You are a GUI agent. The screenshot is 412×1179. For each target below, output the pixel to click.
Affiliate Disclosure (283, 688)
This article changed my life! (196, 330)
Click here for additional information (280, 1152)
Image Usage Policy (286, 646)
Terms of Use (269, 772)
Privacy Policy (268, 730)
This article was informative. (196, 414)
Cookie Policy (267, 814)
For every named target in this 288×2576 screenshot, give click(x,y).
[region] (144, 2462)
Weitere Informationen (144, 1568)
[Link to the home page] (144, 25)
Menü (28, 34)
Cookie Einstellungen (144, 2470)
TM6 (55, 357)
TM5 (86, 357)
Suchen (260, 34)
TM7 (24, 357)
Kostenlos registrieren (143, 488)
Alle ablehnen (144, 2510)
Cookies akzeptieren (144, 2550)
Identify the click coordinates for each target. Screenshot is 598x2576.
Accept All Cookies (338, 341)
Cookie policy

[DESCRIPTION OF THE TASK]: In the entries above, please find the line with "For every named" and the line with "Suchen (260, 34)", then write out exactly those two lines and every line between them, and nothing more.

[SOLUTION TO THIS TASK]:
For every named target in this 288×2576 screenshot, give click(x,y).
[region] (144, 2462)
Weitere Informationen (144, 1568)
[Link to the home page] (144, 25)
Menü (28, 34)
Cookie Einstellungen (144, 2470)
TM6 (55, 357)
TM5 (86, 357)
Suchen (260, 34)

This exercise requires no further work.